The final set of reliable CRISPR cassettes contained 170 cassettes found by all three programs simultaneously plus 10 cassettes accepted on the basis of colocalization with cas genes and 12 more cassettes with repeats similar to repeats of already accepted cassettes. Only 3 (2%) cassettes included stretches of N′s, in contrast to 18,862 (65%) cassettes identified by at least one program and 551 (5%) cassettes obtained by excluding N-run-containing pseudocassettes from this set (see “Compilation of the initial set of CRISPR cassettes” above). Forty-three (23%) cassette-containing contigs included putative cas genes, and 10 (0.5% of 1,905) spacers from the reliable cassettes were similar to known phage sequences; this percentage would be equivalent to 138 (0.5%) of all 28,424 spacers.
All candidate cassettes identified in this study were collected in a database (http://iitp.bioinf.fbb.msu.ru/vsorokin/crispr). The database interface allows the user to browse and analyze precalculated CRISPR cassettes and their flanking sequences and, in particular, to compare the user's sequences with spacers, repeats, and metagenomic contigs containing at least one CRISPR cassette.
To compare the numbers of CRISPR cassettes found in the GOS data set and in completely sequenced genomes, we used the CRISPRdb database (17), built with CRISPRFinder software (18). We divided the number of CRISPR cassettes in CRISPRdb (1,751 cassettes) by the total length of the corresponding sequenced genomes obtained from GenBank (2.43 Gbp). The average density of CRISPR cassettes in completely sequenced genomes is 0.72 per Mb.

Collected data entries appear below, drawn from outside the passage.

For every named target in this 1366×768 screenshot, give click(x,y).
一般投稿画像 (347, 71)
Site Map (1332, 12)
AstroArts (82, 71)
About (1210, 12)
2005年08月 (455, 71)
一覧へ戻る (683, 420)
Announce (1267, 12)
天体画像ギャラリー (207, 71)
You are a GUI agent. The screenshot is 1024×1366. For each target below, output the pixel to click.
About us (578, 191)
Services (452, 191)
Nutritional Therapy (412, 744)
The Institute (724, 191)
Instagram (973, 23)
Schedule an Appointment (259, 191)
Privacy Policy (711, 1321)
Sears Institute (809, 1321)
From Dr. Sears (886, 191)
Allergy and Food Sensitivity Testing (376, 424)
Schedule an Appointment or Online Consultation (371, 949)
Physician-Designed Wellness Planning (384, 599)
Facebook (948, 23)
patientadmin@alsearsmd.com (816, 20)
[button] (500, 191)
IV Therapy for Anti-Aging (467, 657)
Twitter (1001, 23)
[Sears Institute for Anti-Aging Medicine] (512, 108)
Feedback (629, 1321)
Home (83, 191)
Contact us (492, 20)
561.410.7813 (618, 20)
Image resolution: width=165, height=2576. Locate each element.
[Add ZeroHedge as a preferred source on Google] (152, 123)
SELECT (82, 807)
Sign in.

For consistency, to estimate the relative CRISPR cassette occurrence in metagenomic contigs, we used the total number of CRISPR cassettes found by CRISPRFinder divided by the total length of the sequences studied. As already mentioned, CRISPRFinder has problems with N runs. To avoid the occurrence of false cassettes, contigs containing N runs were cut at these runs, and CRISPRFinder was applied to each part independently. We assumed that candidate cassettes found in adjacent fragments of such a contig were parts of the same cassette if their repeats were identical; otherwise, they were considered to form different cassettes.
Applying CRISPRFinder with the above correction, we obtained 8,153 candidate cassettes (3,233 in the original contigs plus 4,922 in contig fragments) for the total length of the metagenome, approximately 4.5 Gbp. Thus, the density of candidate CRISPR cassettes in the GOS data set is 1.8 per Mb. As already mentioned, high fragmentation of the metagenome data set yields a high rate of false-positive results, so this estimate could serve only as an upper boundary. As the lower boundary of the estimate, we can use the number of reliable cassettes, with a density of 0.042 per Mb. The average density of CRISPR cassettes in completely sequenced genomes (0.72 per Mb) is close to the middle of this interval.
The difference may possibly be explained by the bias in the taxonomical distribution of sequenced genomes compared to the relatively unbiased metagenomic sample. An alternative, more technical explanation is as follows. Since CRISPR cassettes are highly variable, homologous sequence loci containing CRISPR cassettes formed different contigs. On the other hand, other loci of very close strains in an environmental sample were assembled in single contigs, thus decreasing the denominator in the ratio.
All cassettes in CRISPRdb are classified as “confirmed” (872 cassettes) or “questionable” (879 cassettes). Applying the same classification scheme (18) to the metagenomic cassettes, we classified 7,693 of 8,155 cassettes as questionable and only 462 cassettes as confirmed.
Notably, while in the complete genomes the ratio of confirmed to questionable cassettes is about 1:1, in the metagenomes the ratio is 1:17. This difference could arise mainly from the edge effects. Indeed, the metagenomic contigs are much shorter than genomic sequences, and their average length is comparable to the typical length of a CRISPR cassette. Thus, the probability of observing a short (and hence questionable) cassette adjacent to a contig end is high. To address this problem, we calculated that 3,372 (43.8%) questionable cassettes are adjacent to contig ends. Taking that into account brings the confirmed-to-questionable ratio down to 1:1.13, close to the ratio for complete genomes.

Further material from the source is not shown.